#### WHAT TO DO:
Within the listing below, please copy exactly the lines between the line holding "Where should I click to: Open" and the line holding "Task: Increase the", inclusive.

┌──

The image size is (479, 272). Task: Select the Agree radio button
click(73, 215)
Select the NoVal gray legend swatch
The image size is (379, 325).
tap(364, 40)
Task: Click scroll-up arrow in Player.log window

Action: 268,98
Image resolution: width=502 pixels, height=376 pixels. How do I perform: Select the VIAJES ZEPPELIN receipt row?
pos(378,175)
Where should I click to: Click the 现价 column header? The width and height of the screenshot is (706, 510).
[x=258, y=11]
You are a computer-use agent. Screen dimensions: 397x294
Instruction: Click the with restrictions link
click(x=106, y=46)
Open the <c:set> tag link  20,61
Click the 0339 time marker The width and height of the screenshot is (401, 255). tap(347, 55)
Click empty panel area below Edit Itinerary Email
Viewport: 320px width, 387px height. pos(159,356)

└──
┌──

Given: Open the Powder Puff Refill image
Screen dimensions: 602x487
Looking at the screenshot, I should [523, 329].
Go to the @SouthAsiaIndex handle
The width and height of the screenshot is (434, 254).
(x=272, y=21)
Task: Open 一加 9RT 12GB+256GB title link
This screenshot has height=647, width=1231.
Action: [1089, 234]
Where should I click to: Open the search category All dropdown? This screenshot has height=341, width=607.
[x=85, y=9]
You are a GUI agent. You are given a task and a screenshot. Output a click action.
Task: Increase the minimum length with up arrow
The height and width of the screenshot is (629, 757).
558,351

└──
┌──

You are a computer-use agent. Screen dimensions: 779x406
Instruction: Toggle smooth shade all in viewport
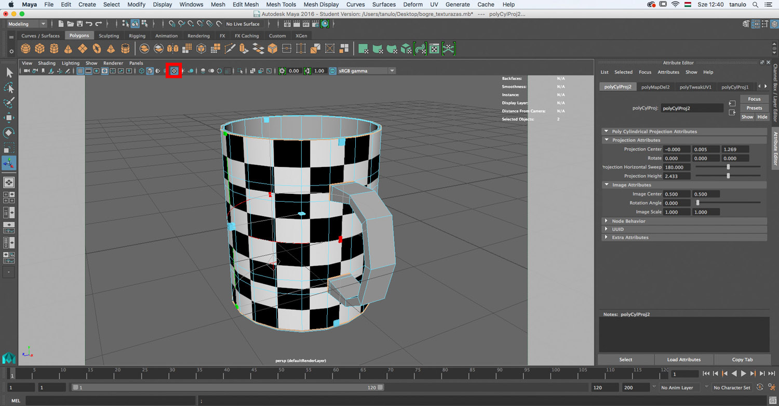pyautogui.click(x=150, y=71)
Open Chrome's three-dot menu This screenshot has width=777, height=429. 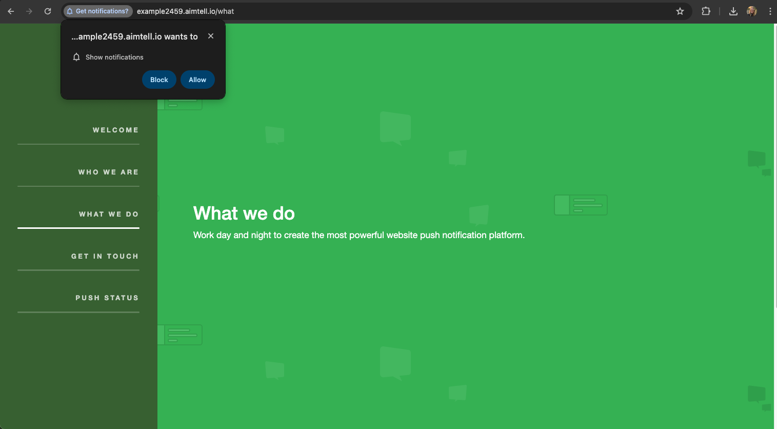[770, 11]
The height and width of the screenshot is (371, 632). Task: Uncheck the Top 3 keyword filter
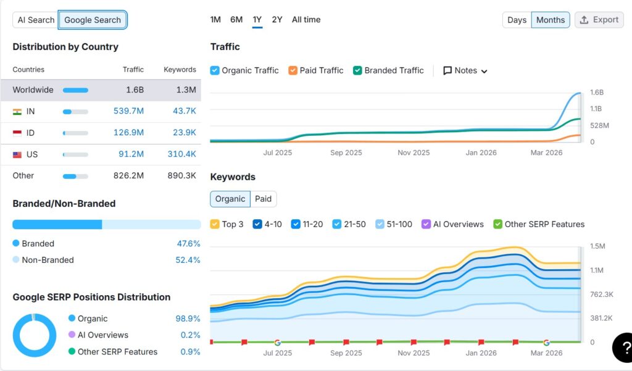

└──

#### RESPONSE AREA:
Where should I click to: Open the search category All dropdown? This screenshot has height=341, width=607.
[x=85, y=9]
You are a GUI agent. You are given a task and a screenshot. Output a click action.
Task: Increase the minimum length with up arrow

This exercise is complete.